Rows from a data collection
* * * *

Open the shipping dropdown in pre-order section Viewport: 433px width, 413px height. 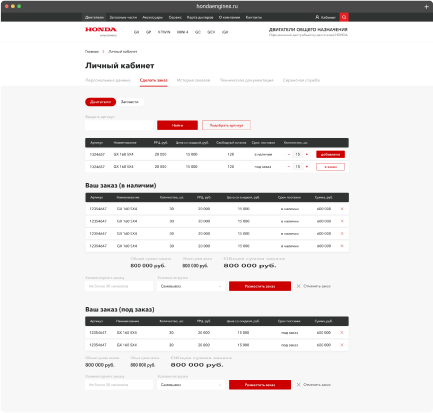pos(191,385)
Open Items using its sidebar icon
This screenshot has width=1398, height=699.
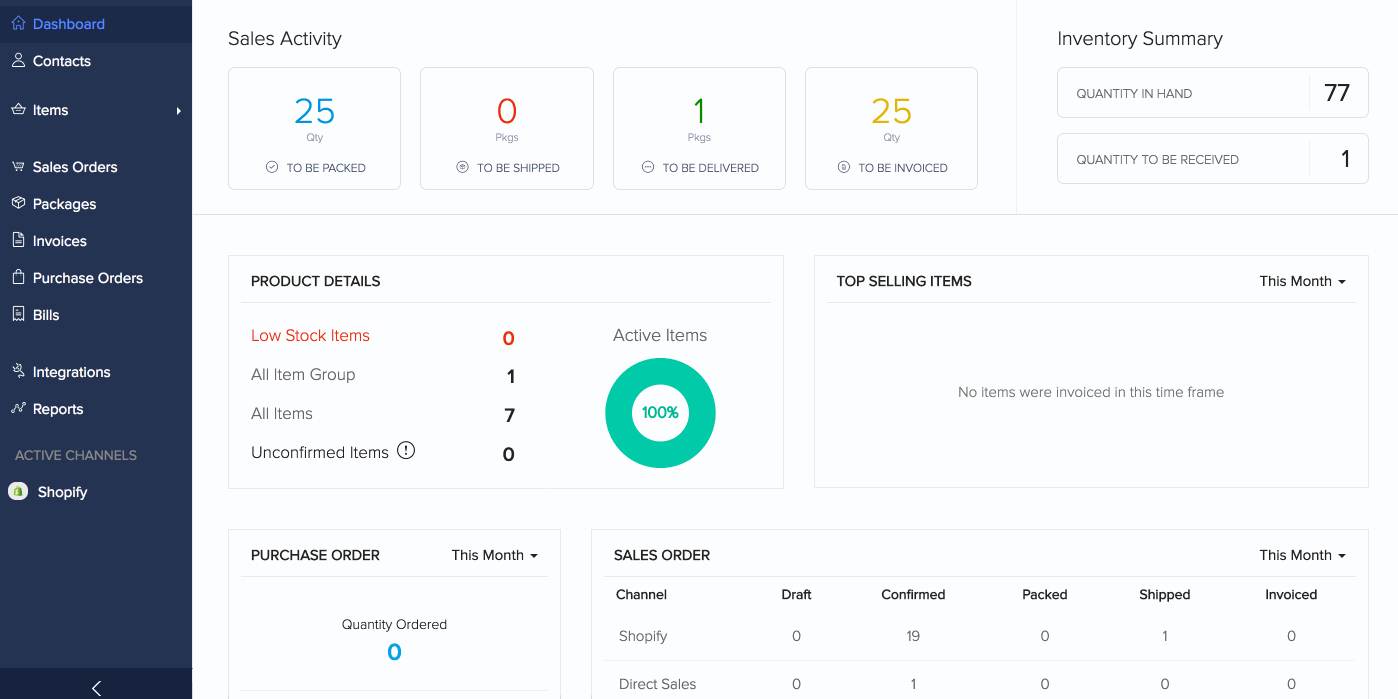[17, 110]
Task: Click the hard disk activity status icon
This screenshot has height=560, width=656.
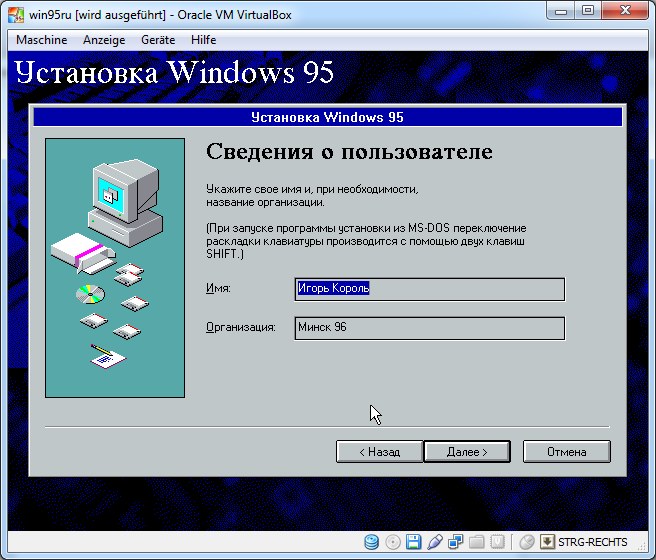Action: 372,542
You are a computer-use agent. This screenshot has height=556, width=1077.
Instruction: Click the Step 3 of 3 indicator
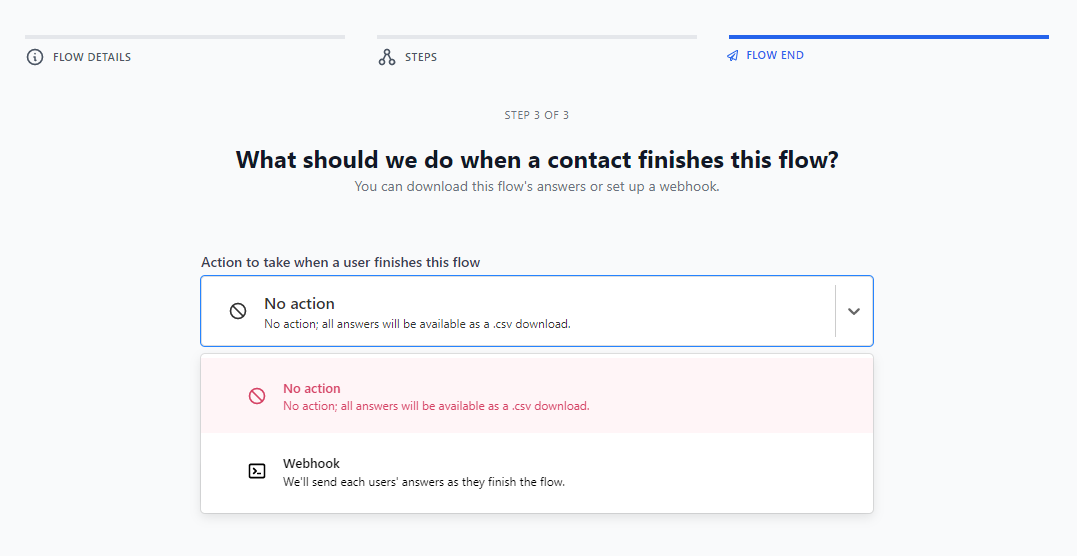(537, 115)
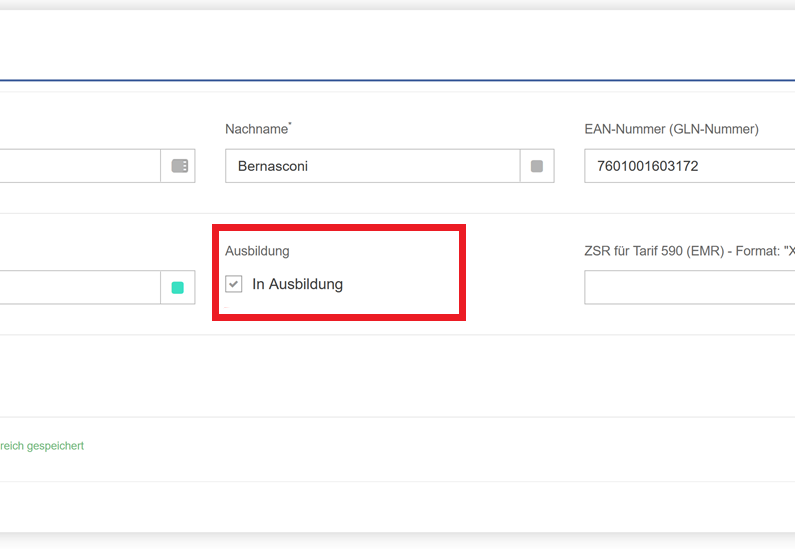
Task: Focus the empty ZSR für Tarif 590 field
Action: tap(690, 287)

* * * *

* _Task description_:
Set down once more, word for word, the rows running from the line that contains "Task: Click the" through the end of the rows, including both ends, and leave the pictures out.

* _Solved exercise_:
Task: Click the hard disk activity status icon
This screenshot has height=560, width=656.
Action: 372,542
You are a computer-use agent. This screenshot has height=556, width=1077.
Instruction: Click the Step 3 of 3 indicator
(537, 115)
Task: Focus the empty ZSR für Tarif 590 field
Action: tap(690, 287)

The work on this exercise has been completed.